L’unico studio citato sulla pagina della campagna promossa da Unionplast/Federazione Gomma Plastica è un campionamento di pochi mesi delle microplastiche sul fiume Po condotto nel 2020 con il coordinamento dell’Autorità Distrettuale del Fiume Po-Ministero e Minambiente. La ricerca viene così introdotta sul sito di ADBPO (l’autorità di bacino) : “Informazioni allarmistiche o vere e proprie fake news periodicamente diffuse vengono da oggi temporaneamente accantonate per lasciare spazio ai risultati del primo progetto ufficiale di sperimentazione volto ad individuare le microplastiche nel Fiume Po.”
Secondo l’ex presidente di Unionplast Bergaglio non esiste neanche alcun sversamento importante di imballaggi in plastica (all’ora 1.48). Secondo Bergaglio “gli imballaggi prodotti e utilizzati in Italia non contribuiscono assolutamente ai numeri mirabolanti di tonnellate che finiscono nei mari citati dalle ONG e non partecipano in alcun modo alla creazione di plastiche e microplastiche che finiscono nei mari” (…) “L’imballaggio non contribuisce alla formazione delle microplastiche perché tra le prime fonti c’è l’industria tessile”.

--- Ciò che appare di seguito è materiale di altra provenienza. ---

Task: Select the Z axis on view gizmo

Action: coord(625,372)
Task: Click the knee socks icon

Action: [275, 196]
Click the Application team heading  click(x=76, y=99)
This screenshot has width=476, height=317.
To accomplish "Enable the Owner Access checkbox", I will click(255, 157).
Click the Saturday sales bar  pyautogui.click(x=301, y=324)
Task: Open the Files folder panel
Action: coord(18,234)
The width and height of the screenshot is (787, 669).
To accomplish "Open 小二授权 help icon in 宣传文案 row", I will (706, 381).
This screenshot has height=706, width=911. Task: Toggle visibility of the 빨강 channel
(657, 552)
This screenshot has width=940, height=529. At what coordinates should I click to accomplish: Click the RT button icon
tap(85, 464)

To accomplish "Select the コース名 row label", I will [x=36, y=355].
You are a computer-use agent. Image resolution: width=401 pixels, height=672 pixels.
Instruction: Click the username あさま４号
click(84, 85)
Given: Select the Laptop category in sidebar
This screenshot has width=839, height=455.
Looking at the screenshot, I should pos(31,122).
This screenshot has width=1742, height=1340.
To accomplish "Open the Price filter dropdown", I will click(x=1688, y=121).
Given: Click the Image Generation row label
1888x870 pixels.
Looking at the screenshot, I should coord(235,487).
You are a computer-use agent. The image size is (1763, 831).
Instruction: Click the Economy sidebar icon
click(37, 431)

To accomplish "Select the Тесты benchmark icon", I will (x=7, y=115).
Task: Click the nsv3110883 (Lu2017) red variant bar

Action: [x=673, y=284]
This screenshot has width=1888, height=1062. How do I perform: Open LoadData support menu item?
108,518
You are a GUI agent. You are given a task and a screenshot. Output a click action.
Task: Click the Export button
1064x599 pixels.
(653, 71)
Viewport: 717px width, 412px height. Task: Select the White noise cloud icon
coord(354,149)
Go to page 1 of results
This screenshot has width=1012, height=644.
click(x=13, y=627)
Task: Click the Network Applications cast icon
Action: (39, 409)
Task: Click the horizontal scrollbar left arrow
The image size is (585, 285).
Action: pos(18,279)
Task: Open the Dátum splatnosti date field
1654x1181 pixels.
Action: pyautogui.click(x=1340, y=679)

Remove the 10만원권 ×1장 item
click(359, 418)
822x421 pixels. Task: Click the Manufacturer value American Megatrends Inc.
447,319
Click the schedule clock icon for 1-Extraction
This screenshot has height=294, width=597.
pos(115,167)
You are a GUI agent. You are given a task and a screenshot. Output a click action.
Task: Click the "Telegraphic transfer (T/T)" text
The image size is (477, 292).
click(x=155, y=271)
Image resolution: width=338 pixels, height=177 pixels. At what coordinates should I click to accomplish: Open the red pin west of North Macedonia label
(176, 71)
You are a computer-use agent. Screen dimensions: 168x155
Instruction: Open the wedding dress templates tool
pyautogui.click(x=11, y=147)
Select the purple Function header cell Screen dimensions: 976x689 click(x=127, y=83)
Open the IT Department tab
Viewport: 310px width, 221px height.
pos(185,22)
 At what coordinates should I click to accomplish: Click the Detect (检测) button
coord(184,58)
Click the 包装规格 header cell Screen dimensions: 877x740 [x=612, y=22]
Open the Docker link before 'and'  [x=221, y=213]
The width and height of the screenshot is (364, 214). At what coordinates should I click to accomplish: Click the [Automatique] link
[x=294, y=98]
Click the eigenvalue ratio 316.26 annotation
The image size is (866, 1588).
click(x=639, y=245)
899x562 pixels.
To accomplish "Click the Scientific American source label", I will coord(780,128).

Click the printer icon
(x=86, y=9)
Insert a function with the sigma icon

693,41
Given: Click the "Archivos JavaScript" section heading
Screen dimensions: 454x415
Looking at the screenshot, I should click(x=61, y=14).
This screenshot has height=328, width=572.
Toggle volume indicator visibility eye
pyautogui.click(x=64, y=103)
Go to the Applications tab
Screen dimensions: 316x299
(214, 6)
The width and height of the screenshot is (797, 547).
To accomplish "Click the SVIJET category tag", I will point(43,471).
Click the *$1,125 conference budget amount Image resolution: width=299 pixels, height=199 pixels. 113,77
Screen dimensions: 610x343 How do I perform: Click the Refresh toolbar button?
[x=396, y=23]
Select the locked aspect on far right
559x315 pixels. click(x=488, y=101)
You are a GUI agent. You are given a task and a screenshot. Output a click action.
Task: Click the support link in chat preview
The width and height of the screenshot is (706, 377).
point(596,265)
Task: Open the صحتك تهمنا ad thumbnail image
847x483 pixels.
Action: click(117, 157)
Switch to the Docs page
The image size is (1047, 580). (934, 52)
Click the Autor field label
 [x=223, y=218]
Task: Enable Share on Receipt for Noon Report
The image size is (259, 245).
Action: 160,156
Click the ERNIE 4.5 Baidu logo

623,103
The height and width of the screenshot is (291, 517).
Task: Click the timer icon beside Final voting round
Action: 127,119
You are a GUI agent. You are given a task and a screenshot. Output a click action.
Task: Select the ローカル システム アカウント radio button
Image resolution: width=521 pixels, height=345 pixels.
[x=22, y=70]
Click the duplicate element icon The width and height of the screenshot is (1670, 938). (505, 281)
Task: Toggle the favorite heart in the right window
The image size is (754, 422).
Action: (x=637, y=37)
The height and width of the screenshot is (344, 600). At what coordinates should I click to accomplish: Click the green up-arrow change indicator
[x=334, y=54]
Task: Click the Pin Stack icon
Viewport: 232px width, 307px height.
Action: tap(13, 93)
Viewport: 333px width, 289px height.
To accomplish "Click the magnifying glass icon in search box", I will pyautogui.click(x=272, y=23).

Anche l’approccio benaltrista viene spesso utilizzato quando viene affermato che ” la plastica rappresenta meno dello 0,5% dei materiali e dei rifiuti” e rappresenta solo “una piccola parte del problema” mentre si continua ad ignorare più del 99% del problema”. Oppure che per proteggere gli oceani, dovremmo occuparci non solo di ciò che vediamo che galleggia ma anche delle sostanze chimiche tossiche e molti altri inquinanti e che, dulcis in fundo, le responsabilità della situazione attuale sono da ricercare “nei cittadini, nell’industria della pesca che disperde gli attrezzi da pesca oppure del tessile e dei pneumatici”.